PARIS (Reuters) - L'Oréal a fortement ralenti la cadence au troisième trimestre et fait nettement moins bien qu'attendu, plombé par une baisse des ventes de sa division de produits grand public en Europe de l'Ouest et par la faible dynamique de cette division aux Etats-Unis.

Le numéro un mondial des cosmétiques a vu sa croissance organique tomber à 2,3% (contre +3,6% attendus par les analystes), son plus bas niveau depuis la récession de 2009, après une progression de 3,8% au premier semestre.

Les ventes de la division grand public (L'Oréal Paris, Garnier, Maybelline) sont passées dans le rouge (-0,4%), touchées par le marasme européen et de mauvaises conditions météo.

Les produits de luxe (Lancôme, Saint Laurent ou Armani) ont quant à eux nettement ralenti (+4,9% après +7,5%), tandis que la cosmétique dite "active" vendue en parapharmacie et en pharmacie (La Roche Posay, Vichy) a encore brillé, accélérant le pas et grimpant de 11,3%.

Jean-Paul Agon, PDG de L'Oréal, dans un communiqué, dit anticiper une accélération de la croissance au quatrième trimestre et, pour 2014, une surperformance "sans doute légère" par rapport au marché mondial des cosmétiques.

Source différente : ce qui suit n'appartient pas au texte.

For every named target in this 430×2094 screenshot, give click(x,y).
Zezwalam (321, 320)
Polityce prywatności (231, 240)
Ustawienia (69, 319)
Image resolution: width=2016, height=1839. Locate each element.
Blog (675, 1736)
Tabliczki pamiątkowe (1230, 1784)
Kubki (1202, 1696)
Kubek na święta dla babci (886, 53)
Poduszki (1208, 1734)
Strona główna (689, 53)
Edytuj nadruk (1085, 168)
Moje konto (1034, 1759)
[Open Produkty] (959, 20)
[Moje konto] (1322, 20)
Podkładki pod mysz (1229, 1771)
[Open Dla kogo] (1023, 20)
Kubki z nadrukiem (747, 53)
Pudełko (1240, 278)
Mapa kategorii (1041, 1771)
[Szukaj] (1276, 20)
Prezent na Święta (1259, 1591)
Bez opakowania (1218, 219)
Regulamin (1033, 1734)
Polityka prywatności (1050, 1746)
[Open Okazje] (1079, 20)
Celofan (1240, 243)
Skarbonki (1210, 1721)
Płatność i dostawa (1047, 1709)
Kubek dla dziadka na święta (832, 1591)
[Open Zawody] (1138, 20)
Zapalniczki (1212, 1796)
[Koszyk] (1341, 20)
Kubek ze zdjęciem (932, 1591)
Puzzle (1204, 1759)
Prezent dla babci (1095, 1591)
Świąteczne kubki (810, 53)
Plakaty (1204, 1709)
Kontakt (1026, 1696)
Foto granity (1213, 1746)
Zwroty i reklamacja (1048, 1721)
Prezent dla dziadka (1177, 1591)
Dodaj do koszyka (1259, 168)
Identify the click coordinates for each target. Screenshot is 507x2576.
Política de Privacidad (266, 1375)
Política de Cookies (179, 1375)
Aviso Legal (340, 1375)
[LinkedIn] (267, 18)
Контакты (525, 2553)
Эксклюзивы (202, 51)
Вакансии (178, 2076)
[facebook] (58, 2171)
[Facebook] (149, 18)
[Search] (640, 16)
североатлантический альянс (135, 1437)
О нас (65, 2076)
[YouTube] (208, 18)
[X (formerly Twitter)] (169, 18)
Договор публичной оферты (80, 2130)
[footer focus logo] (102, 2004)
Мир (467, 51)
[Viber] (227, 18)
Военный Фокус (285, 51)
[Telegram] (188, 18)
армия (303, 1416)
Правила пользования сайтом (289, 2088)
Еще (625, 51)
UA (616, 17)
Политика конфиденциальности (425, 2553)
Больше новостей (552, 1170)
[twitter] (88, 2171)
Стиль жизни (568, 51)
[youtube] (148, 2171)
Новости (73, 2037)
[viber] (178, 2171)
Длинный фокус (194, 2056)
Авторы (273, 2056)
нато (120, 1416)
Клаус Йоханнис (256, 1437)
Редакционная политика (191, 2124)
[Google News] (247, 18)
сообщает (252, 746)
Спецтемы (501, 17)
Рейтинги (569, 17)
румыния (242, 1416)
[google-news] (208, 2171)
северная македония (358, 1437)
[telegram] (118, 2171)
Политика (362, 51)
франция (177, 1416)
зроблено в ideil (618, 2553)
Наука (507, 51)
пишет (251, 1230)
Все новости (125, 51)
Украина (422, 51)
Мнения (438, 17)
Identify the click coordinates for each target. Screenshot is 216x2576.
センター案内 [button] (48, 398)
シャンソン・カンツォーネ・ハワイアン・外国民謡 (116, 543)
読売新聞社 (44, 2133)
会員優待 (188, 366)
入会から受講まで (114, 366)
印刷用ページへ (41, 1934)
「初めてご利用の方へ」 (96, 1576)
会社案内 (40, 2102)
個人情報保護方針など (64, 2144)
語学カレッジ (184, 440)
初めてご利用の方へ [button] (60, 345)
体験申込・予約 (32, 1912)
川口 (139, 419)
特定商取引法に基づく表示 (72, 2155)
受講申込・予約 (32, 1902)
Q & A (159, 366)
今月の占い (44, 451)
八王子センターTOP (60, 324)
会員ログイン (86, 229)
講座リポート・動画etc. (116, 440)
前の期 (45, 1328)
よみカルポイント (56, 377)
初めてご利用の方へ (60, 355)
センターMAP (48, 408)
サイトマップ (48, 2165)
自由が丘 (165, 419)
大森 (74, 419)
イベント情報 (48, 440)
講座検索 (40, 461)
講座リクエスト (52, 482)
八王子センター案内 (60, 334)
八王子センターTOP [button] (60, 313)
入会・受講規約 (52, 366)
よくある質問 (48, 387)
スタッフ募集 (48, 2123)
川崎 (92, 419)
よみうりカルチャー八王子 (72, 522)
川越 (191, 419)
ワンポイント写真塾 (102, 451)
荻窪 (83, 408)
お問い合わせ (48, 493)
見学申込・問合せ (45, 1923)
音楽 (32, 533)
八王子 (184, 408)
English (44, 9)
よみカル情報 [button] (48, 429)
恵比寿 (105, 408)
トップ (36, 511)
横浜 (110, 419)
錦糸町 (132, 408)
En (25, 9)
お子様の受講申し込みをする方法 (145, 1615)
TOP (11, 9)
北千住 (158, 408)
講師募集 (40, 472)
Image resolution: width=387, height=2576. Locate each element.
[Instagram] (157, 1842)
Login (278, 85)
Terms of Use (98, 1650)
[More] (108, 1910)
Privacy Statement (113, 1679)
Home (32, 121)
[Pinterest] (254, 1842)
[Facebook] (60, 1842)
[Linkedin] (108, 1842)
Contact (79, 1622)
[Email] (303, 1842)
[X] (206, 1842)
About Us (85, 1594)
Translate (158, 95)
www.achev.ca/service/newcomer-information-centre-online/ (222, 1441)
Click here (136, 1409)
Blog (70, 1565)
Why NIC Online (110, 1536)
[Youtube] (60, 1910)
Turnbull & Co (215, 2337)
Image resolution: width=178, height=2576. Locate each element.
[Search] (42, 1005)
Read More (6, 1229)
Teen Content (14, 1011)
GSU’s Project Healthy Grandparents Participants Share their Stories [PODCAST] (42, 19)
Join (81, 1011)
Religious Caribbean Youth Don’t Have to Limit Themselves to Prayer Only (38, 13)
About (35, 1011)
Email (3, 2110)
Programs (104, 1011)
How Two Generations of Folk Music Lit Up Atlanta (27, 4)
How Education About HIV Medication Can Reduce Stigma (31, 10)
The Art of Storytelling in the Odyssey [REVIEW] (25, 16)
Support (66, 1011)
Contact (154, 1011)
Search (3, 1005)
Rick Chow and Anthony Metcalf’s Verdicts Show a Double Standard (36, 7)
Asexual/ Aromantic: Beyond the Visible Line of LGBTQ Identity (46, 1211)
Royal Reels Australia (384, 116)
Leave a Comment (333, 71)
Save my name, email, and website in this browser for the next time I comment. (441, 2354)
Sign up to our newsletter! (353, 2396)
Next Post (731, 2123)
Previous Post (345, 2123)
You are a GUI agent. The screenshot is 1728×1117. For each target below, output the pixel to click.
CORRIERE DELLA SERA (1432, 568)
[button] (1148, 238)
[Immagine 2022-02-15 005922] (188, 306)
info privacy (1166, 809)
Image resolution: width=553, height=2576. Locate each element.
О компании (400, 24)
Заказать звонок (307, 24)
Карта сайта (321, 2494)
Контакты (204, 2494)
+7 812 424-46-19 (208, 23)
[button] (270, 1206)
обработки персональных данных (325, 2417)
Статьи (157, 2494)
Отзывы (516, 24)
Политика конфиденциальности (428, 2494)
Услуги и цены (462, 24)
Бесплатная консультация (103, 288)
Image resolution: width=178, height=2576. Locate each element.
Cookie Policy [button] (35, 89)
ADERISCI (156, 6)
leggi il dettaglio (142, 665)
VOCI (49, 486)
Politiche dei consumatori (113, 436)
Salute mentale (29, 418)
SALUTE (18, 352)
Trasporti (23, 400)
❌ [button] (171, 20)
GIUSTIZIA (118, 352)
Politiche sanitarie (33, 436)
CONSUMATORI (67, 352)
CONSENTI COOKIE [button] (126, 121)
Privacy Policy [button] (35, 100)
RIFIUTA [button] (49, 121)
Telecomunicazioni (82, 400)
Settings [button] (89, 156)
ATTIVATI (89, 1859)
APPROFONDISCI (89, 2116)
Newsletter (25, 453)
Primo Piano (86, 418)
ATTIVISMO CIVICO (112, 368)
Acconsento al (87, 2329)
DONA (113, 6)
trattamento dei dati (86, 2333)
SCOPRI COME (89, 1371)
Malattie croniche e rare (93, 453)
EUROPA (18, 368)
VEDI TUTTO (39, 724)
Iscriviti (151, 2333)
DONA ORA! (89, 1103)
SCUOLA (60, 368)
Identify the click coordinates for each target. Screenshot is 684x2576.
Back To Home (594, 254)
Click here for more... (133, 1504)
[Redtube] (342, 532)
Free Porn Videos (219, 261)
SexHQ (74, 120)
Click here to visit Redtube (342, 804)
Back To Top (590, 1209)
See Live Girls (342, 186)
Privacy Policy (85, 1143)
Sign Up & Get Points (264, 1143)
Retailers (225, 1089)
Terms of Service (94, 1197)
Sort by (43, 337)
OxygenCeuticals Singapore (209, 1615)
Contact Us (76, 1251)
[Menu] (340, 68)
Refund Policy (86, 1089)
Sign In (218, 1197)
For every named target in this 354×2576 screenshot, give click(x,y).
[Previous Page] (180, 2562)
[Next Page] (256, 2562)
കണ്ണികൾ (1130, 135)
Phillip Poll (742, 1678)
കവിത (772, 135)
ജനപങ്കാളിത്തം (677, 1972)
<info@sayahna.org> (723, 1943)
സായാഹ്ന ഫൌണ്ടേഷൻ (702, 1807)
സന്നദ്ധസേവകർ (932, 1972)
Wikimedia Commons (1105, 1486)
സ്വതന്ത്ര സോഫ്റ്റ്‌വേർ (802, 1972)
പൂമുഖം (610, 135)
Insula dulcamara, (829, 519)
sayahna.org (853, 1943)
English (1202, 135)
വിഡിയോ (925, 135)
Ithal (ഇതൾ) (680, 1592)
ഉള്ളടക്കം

Début septembre, le groupe avait révisé en baisse sa prévision de croissance du marché, tablant sur une progression comprise entre 3% et 3,5% au lieu des 3,5%-4,0% attendus précédemment, pour cause de ralentissement des marchés de grande consommation aux Etats-Unis, en Europe de l'Ouest et en Chine.

Le groupe dit également attendre une amélioration de sa rentabilité en 2014 et une hausse du bénéfice net par action liée notamment à l'impact relutif de sa transaction avec Nestlé.

Par zone géographique, les ventes ont reculé de 0,4% en Europe de l'Ouest, elles ont été faibles (+0,8%) aux Etats-Unis et ont encore ralenti dans les pays émergents (+5,8%), touchées par une forte décélération en Asie-Pacifique (+3,4% après +6,6% au premier semestre).

Le groupe a accéléré la cadence en Amérique latine (+10,0%), malgré le ralentissement de l'économie brésilienne, et s'est maintenu en Europe de l'Est (+5,9%) en dépit de la crise en Russie.

Les ventes du groupe ont totalisé 5,39 milliards d'euros, signant une hausse de 2% à taux de change courants.